DOCUMENT EXTRACT
________

I’d never passed out before. I’d seen it depicted in movies, the way that the sound would go distant and the visuals would go blurry, and the image would fade to black. But I’d never experienced it before that day in the hospital.
We had been there for at least an hour. The pain was intense. In a flurry they were putting in the IV and drawing blood for testing. My heart started to race and I could feel myself get clammy. I could hear Tim and the nurse talking, but their voices got further away and harder to hear. I tried to fight it until Tim told me to just give in, so I did. The sound got more distant and my vision became like going through a tunnel in reverse, the bright light getting smaller and smaller until it disappeared. I was probably only out for a few seconds, but as I came to the process reversed. Such a strange experience.
I’m in a limbo right now, angry that my body betrayed me and thankful that my body held up. As the scars on my stomach heal, they remind me of my c-section scar, in all the ways they differ. I never hated that scar, the evidence of the journey that brought me my children, but these scars are different. They tell the story of how my child died. And I hate them for it.
I went clothes shopping today, thinking that somehow this would be a lighthearted adventure to get my mind off of things, but as I stood in the dressing room scorning each new thing I tried on, I hated my body again for its continued betrayal.

________

DATA TO EXAMINE
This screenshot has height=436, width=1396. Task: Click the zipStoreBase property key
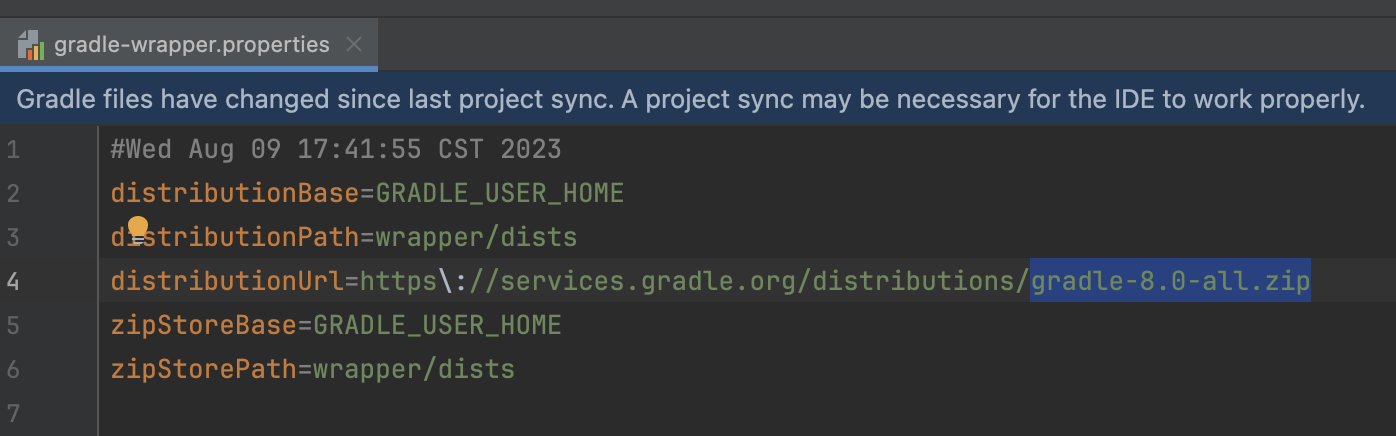tap(204, 325)
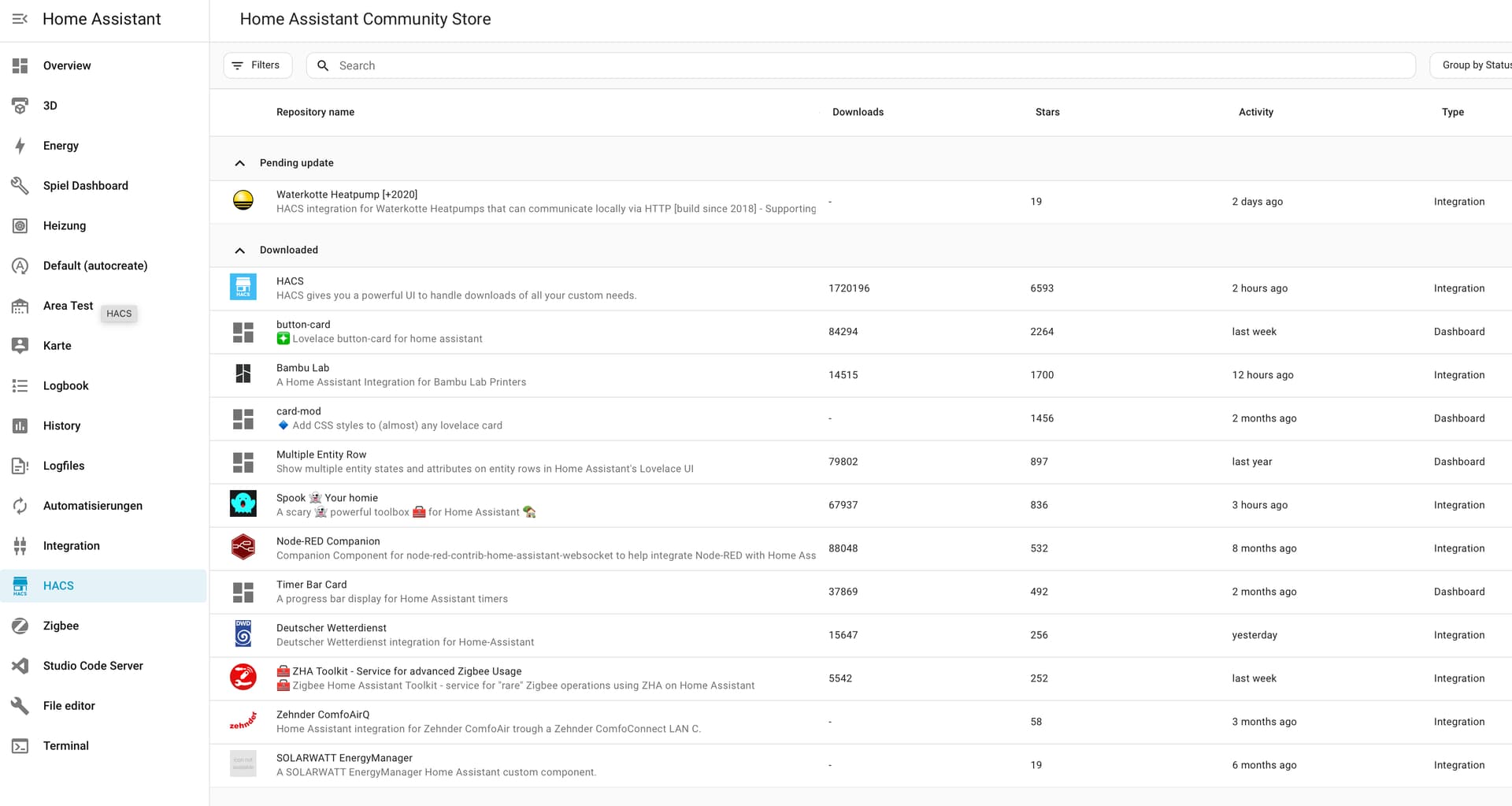Select Logbook in the sidebar
This screenshot has height=806, width=1512.
(65, 385)
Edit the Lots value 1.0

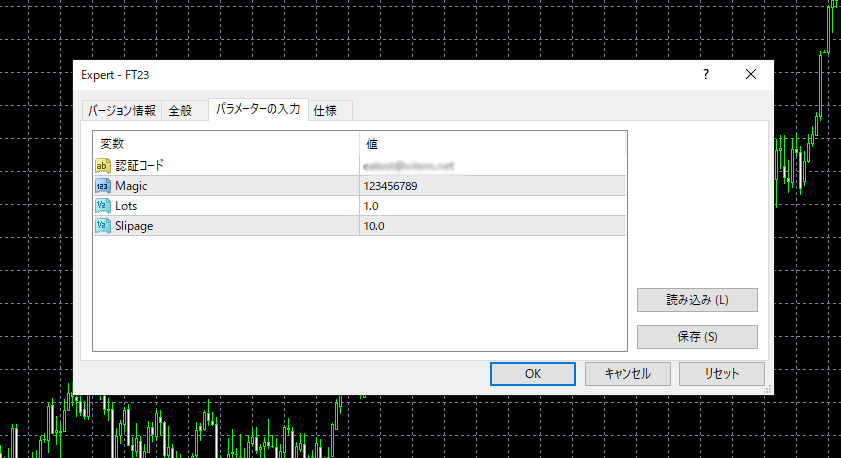pyautogui.click(x=492, y=206)
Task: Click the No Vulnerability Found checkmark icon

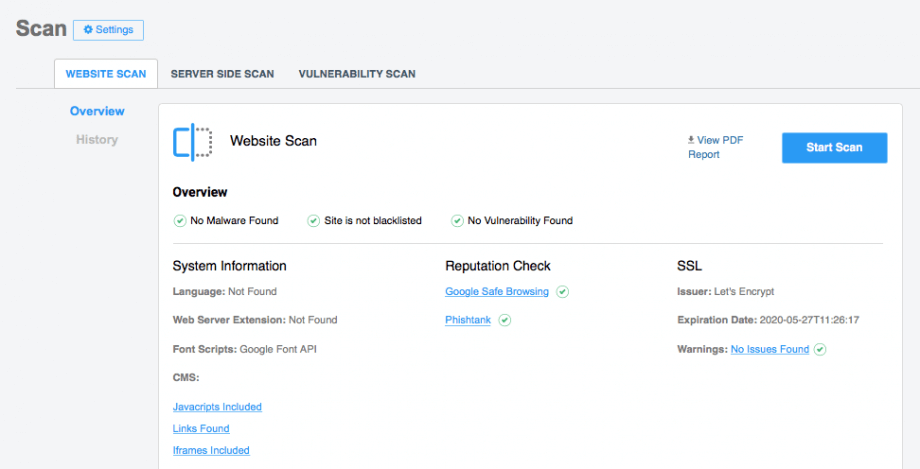Action: pyautogui.click(x=457, y=221)
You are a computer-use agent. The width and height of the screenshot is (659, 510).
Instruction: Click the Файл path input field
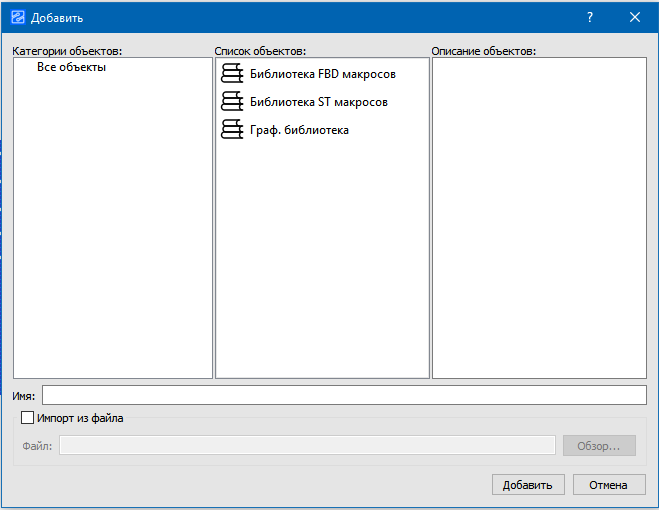pyautogui.click(x=306, y=446)
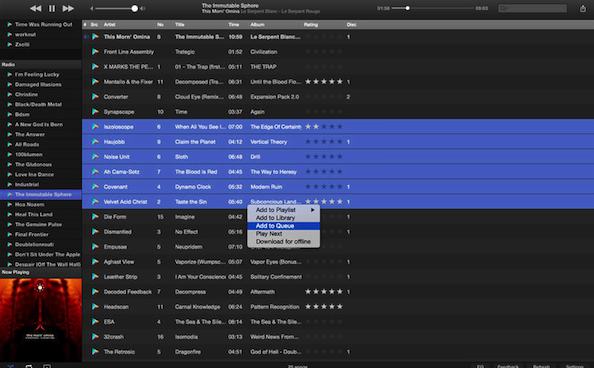Skip to the next track

[x=68, y=8]
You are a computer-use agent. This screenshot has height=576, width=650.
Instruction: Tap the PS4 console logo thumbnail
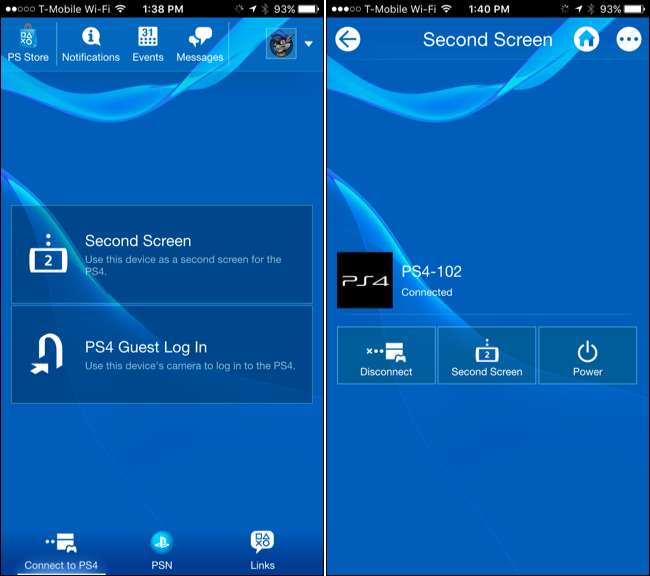pyautogui.click(x=364, y=280)
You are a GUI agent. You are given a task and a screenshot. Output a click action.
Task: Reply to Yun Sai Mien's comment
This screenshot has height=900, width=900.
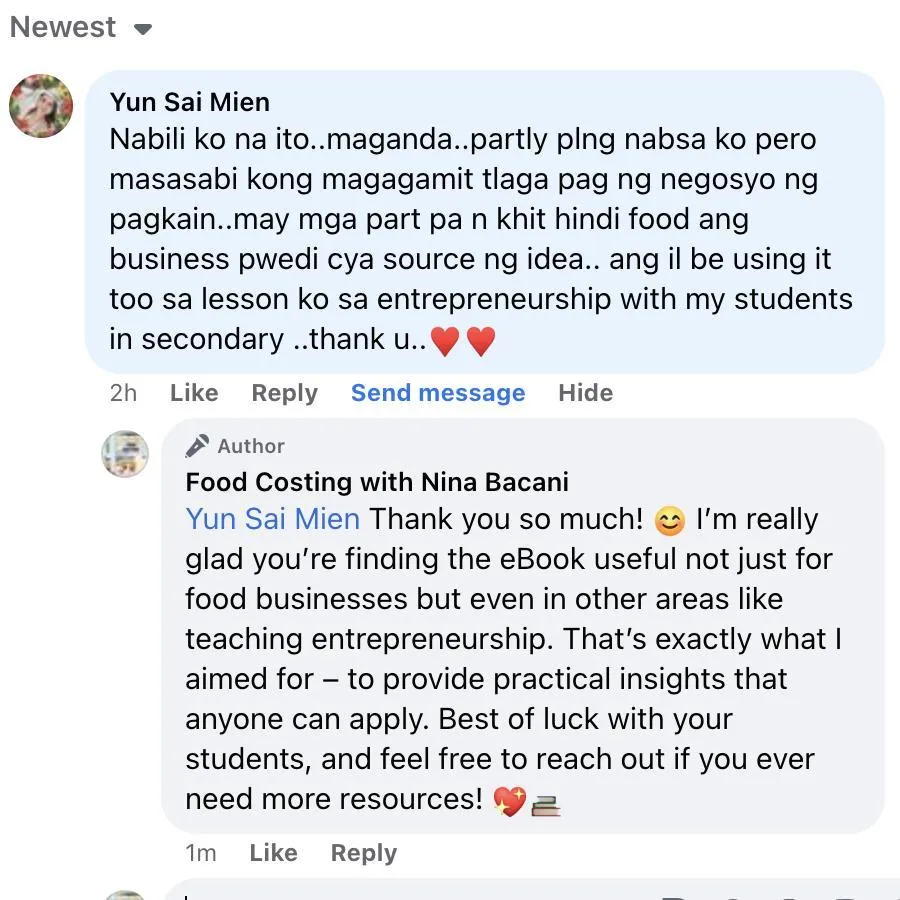pos(284,393)
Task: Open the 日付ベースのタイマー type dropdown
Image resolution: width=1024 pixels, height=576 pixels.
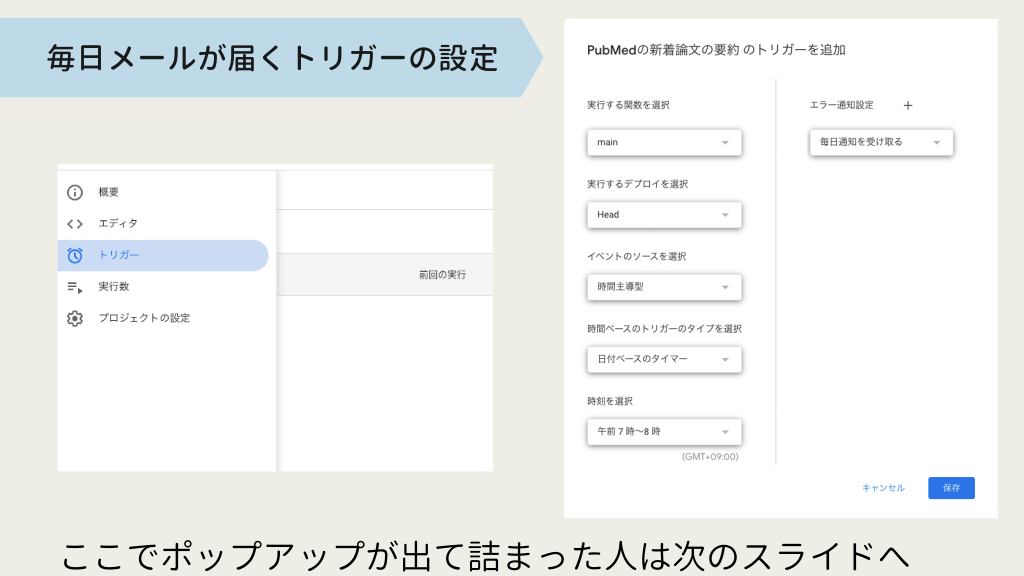Action: [664, 359]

________

EXERCISE REQUIREMENTS
Answer these questions about the hospital essay.
(a) In the hospital, who told the narrator to stop fighting and give in?
(b) What earlier scar do the healing scars on the narrator's stomach bring to mind?
(c) What kind of shopping did the narrator go on?
Answer from the text alone, not the material.

SOLUTION FOR THIS TASK
(a) Tim
(b) The c-section scar
(c) Clothes shopping